Sarah is still riding Bee and still gently pushing me toward selling her. Not because she dislikes Bee. Quite the opposite actually. Sarah sees exactly what Bee is: athletic, smart, talented, capable, and extremely sensitive. She also sees me. She knows how much I love this horse. Most importantly, she’s experienced enough to ask hard questions instead of emotional ones.

Is Bee anxious? Yes. Can anxious horses improve with training? Also yes. Can riders improve? Absolutely. But the deeper question is whether the horse and rider are ultimately the right fit for each other. That’s a much more emotional thing to sort through.

This week Sarah suggested trying straight magnesium supplementation to see whether it helps regulate some of Bee’s nervous energy. Before training, Bee was on a calming supplement from Formula 707 that included magnesium, but she hasn’t had that since moving to Sarah’s. Magnesium plays a role in muscle and nerve function, and some horses with anxious or reactive tendencies seem to benefit from it.

Somewhere along the line, my life became researching horse magnesium at midnight and discussing Prozac alternatives with my veterinarian, which was absolutely not on my 2026 bingo card.

Yes, really.

I also spoke with our vet about other medical options sometimes used in highly anxious horses. Not because I want to sedate Bee into becoming something she’s not, but because anxiety itself can become a welfare issue too. Horses with constantly elevated stress responses can struggle physically and mentally just like humans can. Tension, sweating, hyper-reactivity, inability to settle, ulcers, all of those things matter. The deeper I get into horse ownership, the more I realize that training is often less about forcing behavior and more about helping regulate a nervous system.
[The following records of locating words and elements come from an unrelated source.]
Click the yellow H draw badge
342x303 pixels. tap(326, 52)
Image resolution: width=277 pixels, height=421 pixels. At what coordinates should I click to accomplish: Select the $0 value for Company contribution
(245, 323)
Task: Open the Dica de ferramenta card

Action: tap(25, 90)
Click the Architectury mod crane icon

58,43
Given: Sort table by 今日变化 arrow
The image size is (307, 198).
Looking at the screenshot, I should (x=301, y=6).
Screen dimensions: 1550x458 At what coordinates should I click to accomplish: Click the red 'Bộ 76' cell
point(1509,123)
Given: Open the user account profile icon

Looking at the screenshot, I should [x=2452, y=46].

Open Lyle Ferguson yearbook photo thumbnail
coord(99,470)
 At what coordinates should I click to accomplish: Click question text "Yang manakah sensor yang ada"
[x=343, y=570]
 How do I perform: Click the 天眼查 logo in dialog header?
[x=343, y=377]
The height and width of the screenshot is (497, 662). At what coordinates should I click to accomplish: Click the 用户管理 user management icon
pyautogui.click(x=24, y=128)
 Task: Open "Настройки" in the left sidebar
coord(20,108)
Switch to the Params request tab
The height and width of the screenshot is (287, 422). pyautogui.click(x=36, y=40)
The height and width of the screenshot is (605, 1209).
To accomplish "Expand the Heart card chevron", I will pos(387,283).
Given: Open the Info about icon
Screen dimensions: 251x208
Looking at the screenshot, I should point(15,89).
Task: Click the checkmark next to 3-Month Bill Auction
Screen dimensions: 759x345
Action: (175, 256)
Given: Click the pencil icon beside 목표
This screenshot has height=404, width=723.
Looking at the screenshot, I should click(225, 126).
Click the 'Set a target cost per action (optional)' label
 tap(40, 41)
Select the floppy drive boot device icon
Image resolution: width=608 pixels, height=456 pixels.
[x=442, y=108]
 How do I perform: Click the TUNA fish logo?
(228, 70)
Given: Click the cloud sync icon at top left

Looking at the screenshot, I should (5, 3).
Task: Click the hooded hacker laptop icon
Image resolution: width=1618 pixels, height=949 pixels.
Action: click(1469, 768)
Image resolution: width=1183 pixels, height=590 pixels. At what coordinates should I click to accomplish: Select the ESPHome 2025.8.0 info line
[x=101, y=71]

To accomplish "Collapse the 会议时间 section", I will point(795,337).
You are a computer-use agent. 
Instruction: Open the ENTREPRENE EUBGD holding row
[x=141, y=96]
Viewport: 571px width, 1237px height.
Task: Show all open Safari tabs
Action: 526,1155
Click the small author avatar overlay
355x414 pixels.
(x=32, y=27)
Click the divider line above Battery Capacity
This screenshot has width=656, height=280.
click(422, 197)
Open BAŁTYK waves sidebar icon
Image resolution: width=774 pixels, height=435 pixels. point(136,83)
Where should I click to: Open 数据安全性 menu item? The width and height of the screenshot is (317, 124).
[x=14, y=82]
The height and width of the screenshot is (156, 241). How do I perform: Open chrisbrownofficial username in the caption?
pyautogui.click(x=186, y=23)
Honestly, that applies to people too.

One of the things Sarah said to me this week has stayed in my head nonstop. She reminded me that God often has something better waiting for us if we’re willing to let go of what we’re gripping so tightly. That we have to open our hands before we can receive what He may have next.

I believe that.

I genuinely do.

But believing something spiritually and living it emotionally are two very different things.

Because here’s the problem: I love this horse. I love her curiosity, her athleticism, and the way she moves across a field like she knows she’s beautiful. I love that she challenges me. I even love parts of her chaos. And if I’m telling the full truth, part of me desperately wants this story to work because I’ve already invested so much emotionally into it.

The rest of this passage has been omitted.